## Begin Excerpted text
Instructions and examples on how to use the Nucleus SDK. This GitHub repository is meant to complement the official Nucleus SDK Documentation available at www.sumup.ai/apis/#nucleus-documentation
Nucleus is the Intelligent Text Data Platform developed and commercialized by SumUp Analytics. The Nucleus SDK is one of Nucleus' end-points, aiming at users needing a flexible and high-performance access to integrate into existing workflows and applications.
It is subject to Terms of Services available at www.sumup.ai.
Copyright SumUp Analytics Inc, 2018 - present.
Nucleus currently natively supports 13 languages: English, Chinese (Simplified and Traditional), Japanese, Portuguese, Spanish, German, Russian, Italian, French, Arabic, Farsi, Hindi.
Nucleus currently supports the following document formats: JSON, PDF, TXT/RTF, DOCX, HTML, XML, CSV.
The SDK enables users to perform the following tasks:
- Data transformation & representation
- Metadata filtering
- Search
- Local repositories synchronization
- Resources management
- Topic extraction
- Summarization
- Sentiment & consensus
- Topic importance
- Historical analysis
- Content recommendation
- Assisted data labeling
- Contrast analysis
- Novelty analysis
- Key contributors' analysis
- Transfer learning
- Content classification
- Authors network analysis
- Streaming analytics
A Python SDK is available in python directory.
## End Excerpted text
## Begin Listing
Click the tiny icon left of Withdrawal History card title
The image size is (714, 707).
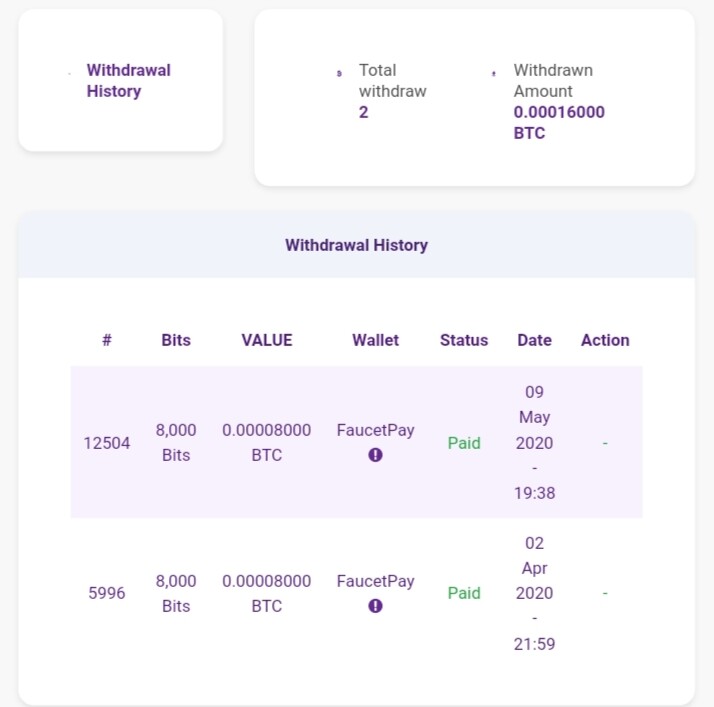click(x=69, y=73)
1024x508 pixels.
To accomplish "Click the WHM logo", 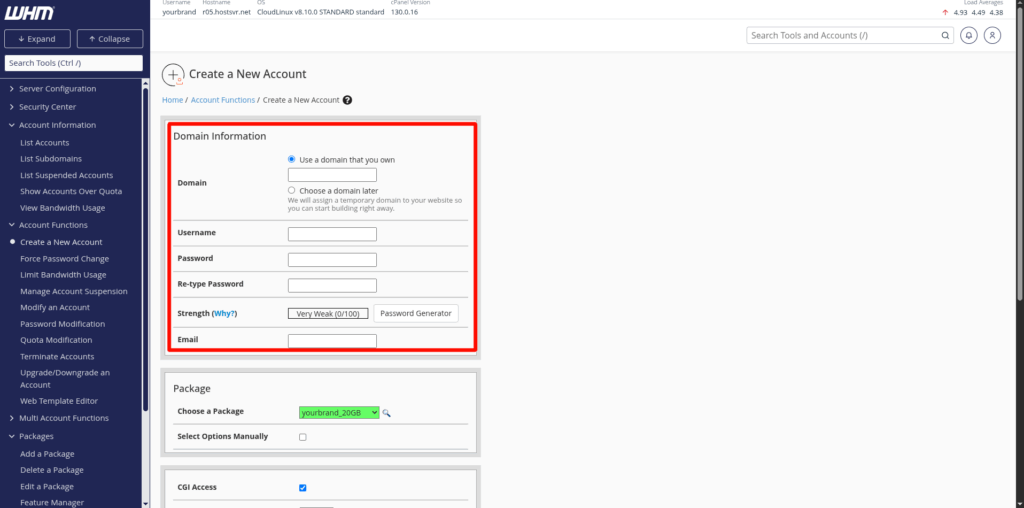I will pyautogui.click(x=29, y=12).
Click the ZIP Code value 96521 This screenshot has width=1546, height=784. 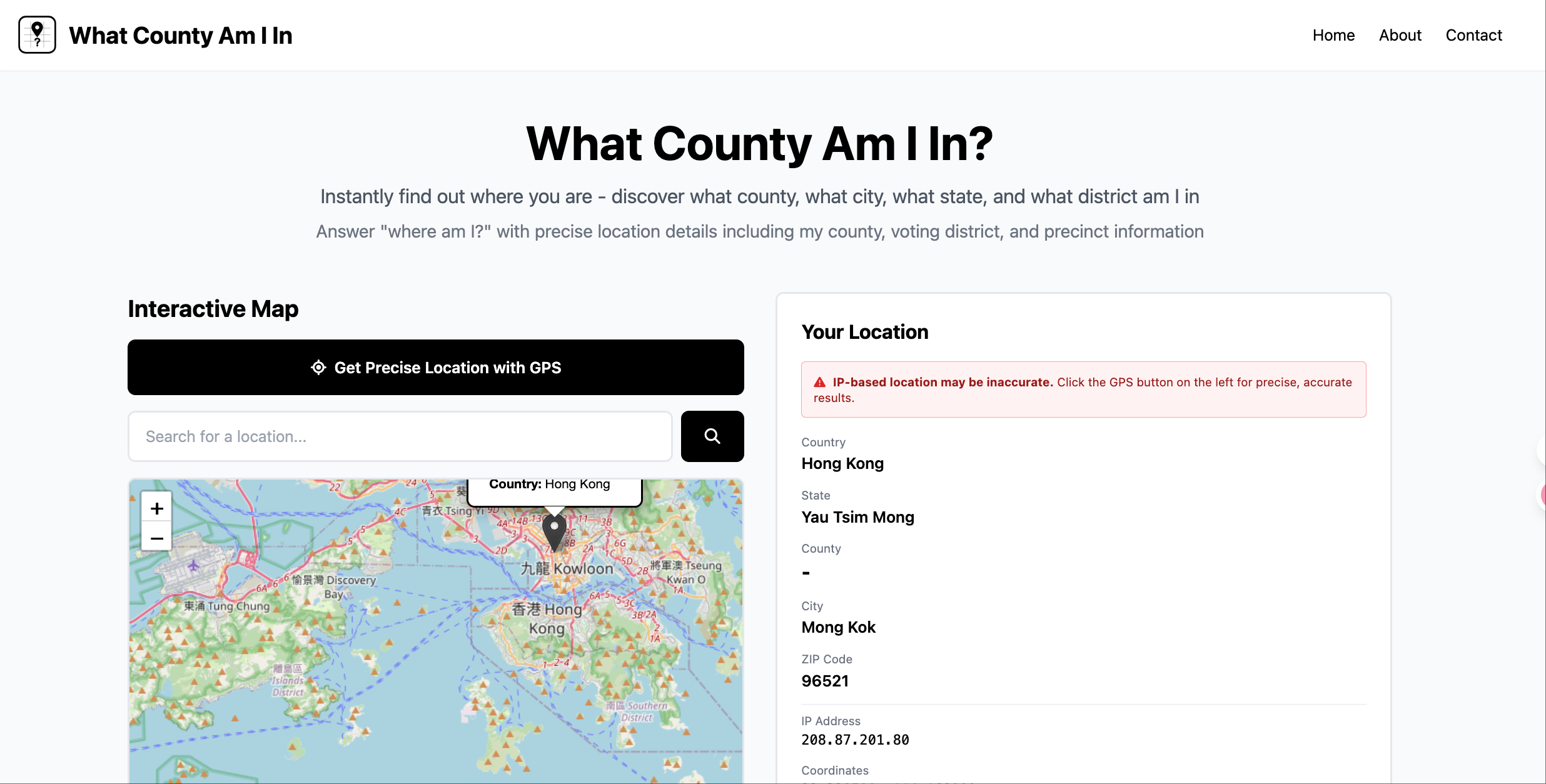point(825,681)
## End Listing
**Task details**.
In the Nucleus SDK text above, which company developed and commercializes Nucleus?

**Exercise result**.
SumUp Analytics